Para José Maria Nunes el cine era una forma de expresar su estar en el mundo y nunca se consideró cineasta porque nunca dejó de inventarse y de experimentar. Su mayor destreza consistió en no ceder jamás ante nada que no fuera lo que él quería hacer. Siempre desistió de las subvenciones. «Lo más radical que he logrado: Con un presupuesto mínimo he sacado el máximo provecho. Hacer cine nunca me ha costado dinero. En eso sí soy un artista», le gustaba reconocer, mientras fumaba en pipa o jugaba con una Montblanc gruesa que un productor le había dado en pago a uno de sus trabajos. Siempre filmaba con película caducada y buscaba actores que trabajaran por pasión.

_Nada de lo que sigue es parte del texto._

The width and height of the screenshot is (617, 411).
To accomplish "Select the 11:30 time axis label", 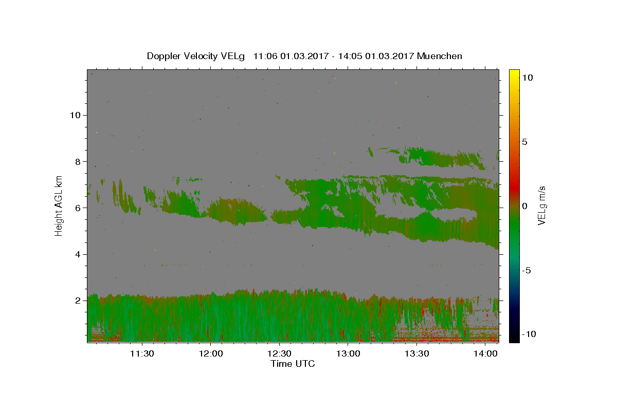I will pyautogui.click(x=142, y=353).
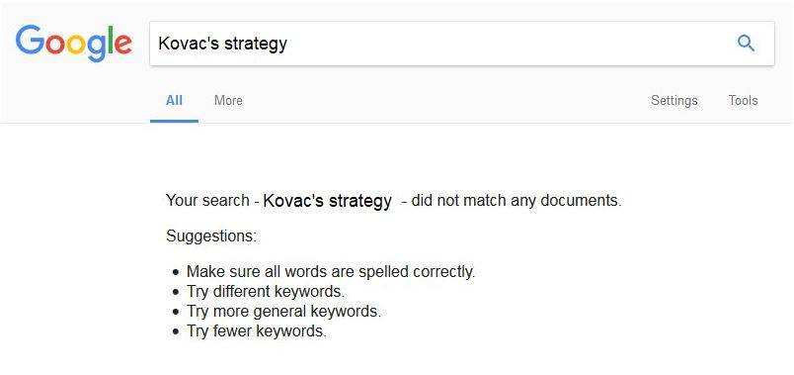The height and width of the screenshot is (375, 794).
Task: Click the Suggestions: heading
Action: click(211, 236)
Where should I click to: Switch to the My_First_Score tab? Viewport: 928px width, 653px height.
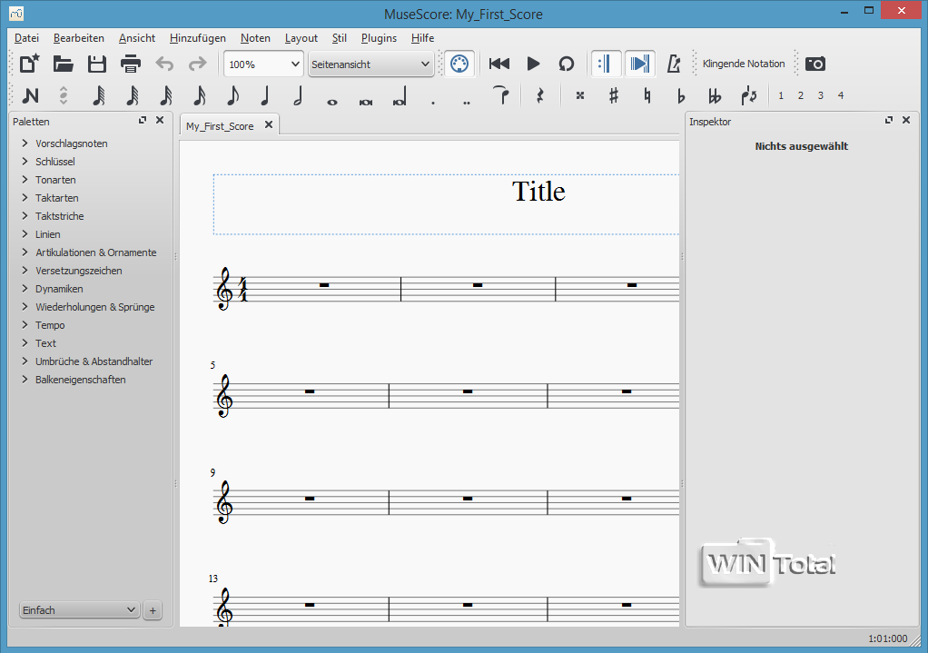click(220, 126)
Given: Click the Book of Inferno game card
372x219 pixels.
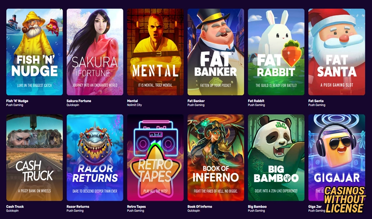Looking at the screenshot, I should (216, 158).
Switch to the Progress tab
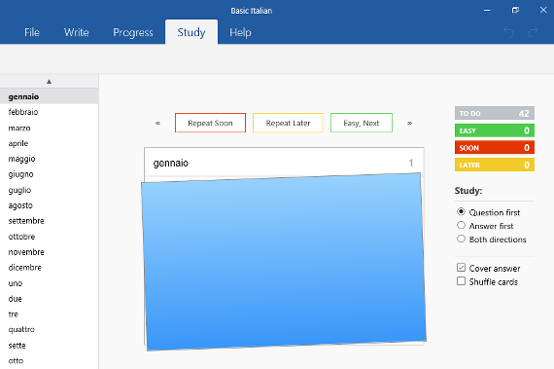The width and height of the screenshot is (554, 369). (133, 32)
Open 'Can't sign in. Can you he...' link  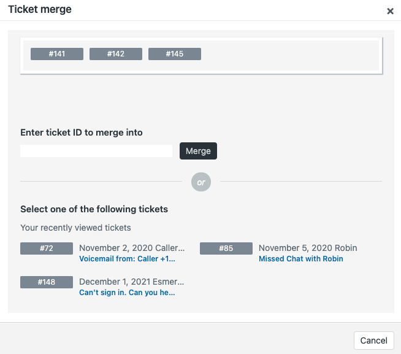pyautogui.click(x=127, y=293)
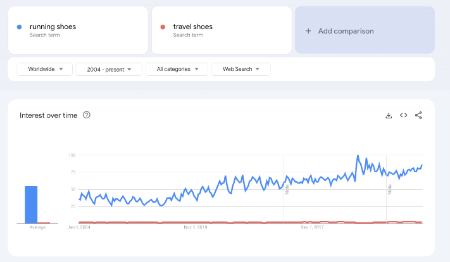Viewport: 450px width, 262px height.
Task: Click the first Note marker on chart
Action: (x=287, y=188)
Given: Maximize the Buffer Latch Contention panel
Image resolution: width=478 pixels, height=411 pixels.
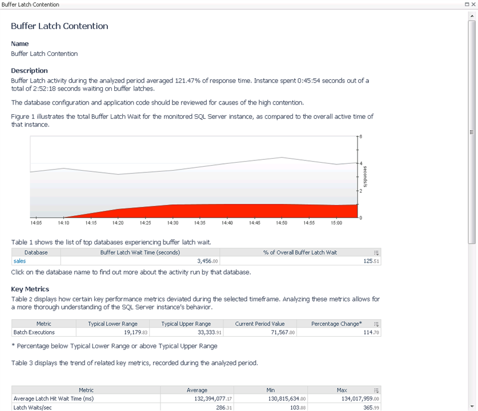Looking at the screenshot, I should click(467, 4).
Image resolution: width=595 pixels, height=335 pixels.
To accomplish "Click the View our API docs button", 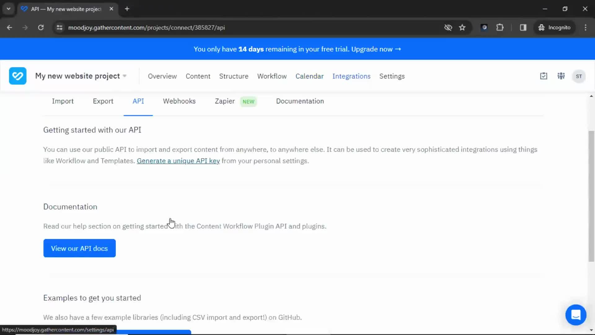I will [x=79, y=248].
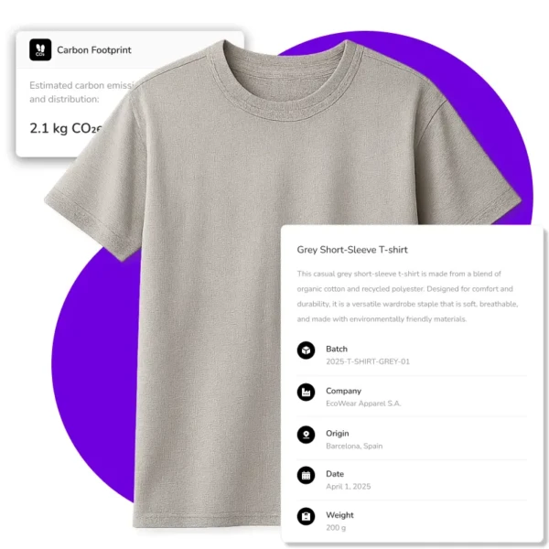Click the Date calendar icon
549x549 pixels.
[x=306, y=475]
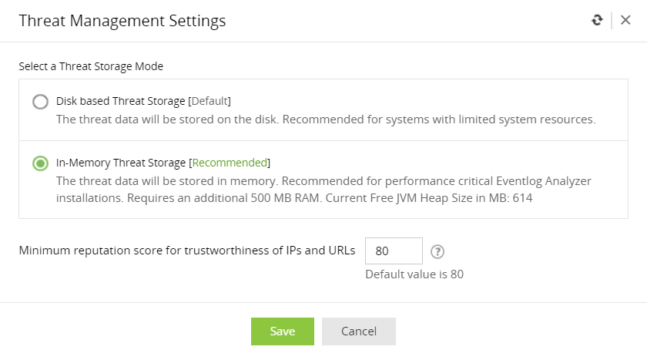647x360 pixels.
Task: Select In-Memory Threat Storage radio button
Action: pyautogui.click(x=40, y=163)
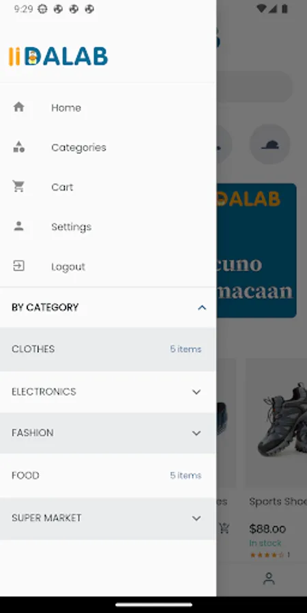Open the shopping cart icon in drawer
The image size is (307, 613).
click(x=19, y=187)
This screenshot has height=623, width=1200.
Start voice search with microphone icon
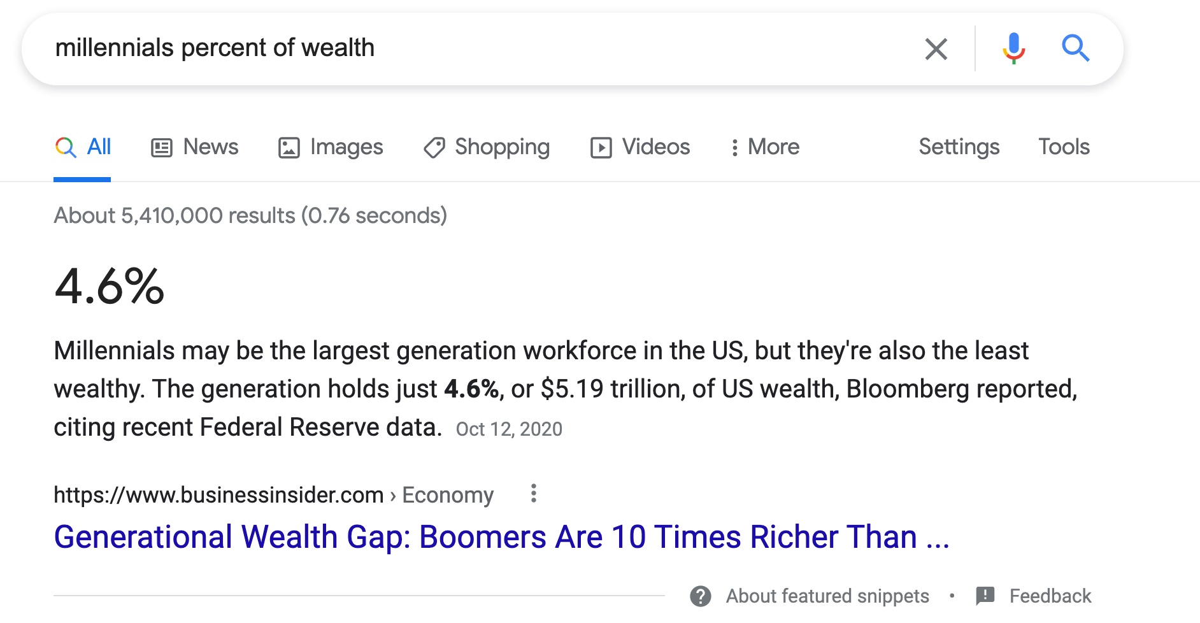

Cuarenta años después, sigue vivo en mi memoria el ejemplo de ese anarquista hijo de emigrantes del sur de Portugal, que llegó a Barcelona cuando tenía 17 años. No tardó en enamorarse de aquella ciudad artesana, cosmopolita, popular y despierta que ya no existe. Y se la pateó hasta el fin de sus días.
«Silencio, se rueda, el cine es una misa». Cuando tenía en mente un guión, le pedía a alguien que estuviese con él, que escribiera las ideas que él decía en voz alta, pura poesía, que terminaba de elaborar durante el rodaje. «La creación artística no es un acto mecánico; es una concentración que requiere una liturgia cargada de dinamismo para que consiga fertilizar ideas. Hay que volar con la cámara. Paseo uno y otro día, siempre elaborando, y me pierdo por callejas y por tascas antes de rodar. En mi cabeza siempre hago cine y pasear es una forma de lograrlo».
Un día quemó todos sus recuerdos de niño en la terraza de su casa del Carmelo, donde vivía con su mujer y sus hijos, los dos chicos músicos y las tres chicas, una física, otra bióloga y la tercera lingüista. Decía que resignarse es la mayor vergüenza para un hombre. No creía en la propiedad intelectual ni en la democracia tal como la conocemos. Hasta que pudo pagar en metálico, iba a la compañía de la luz porque no creía en los bancos ni en las tarjetas de crédito. Y de camino visitaba a dos de sus mejores amigos, Luis Andrés Edo y Mateo Seguí, con quienes tomaba un par de vasos de vino tinto en el bar más cercano aún sabiendo que el vino no quita las penas, aunque si exalta la capacidad de ensoñación.
Durante años, le obsesionó hacer un documental sobre las colectividades del Bajo Aragón. No lo pudo hacer por las dificultades técnicas que entrañaba. Para él, el anarquismo nunca era un adjetivo, sino el sustantivo que propicia el pacto entre iguales. “La sensibilidad anarquista crea instinto, crea intuición. El anarquista no quiere vencer, no quiere el poder. El poder es el juego del amo”.
Rodó su última película poco tiempo antes de morir. Un deseo largamente meditado, Res Pública. Donde un hombre explica su suicidio como manifestación de protesta por la época que le ha tocado vivir. Es una apología a la libertad que no consiguió alcanzar. La rodó con ironía, sentido del humor, sin prácticamente medios y con mucho arte e ingenio.
Cada dos de febrero, por su cumpleaños, invitaba a los amigos a una fabada, que regaba con vino, con palabras lucidas y con esa sonrisa socarrona que tanto le caracterizó y que muchos no olvidaremos jamás. Un ejemplo a meditar.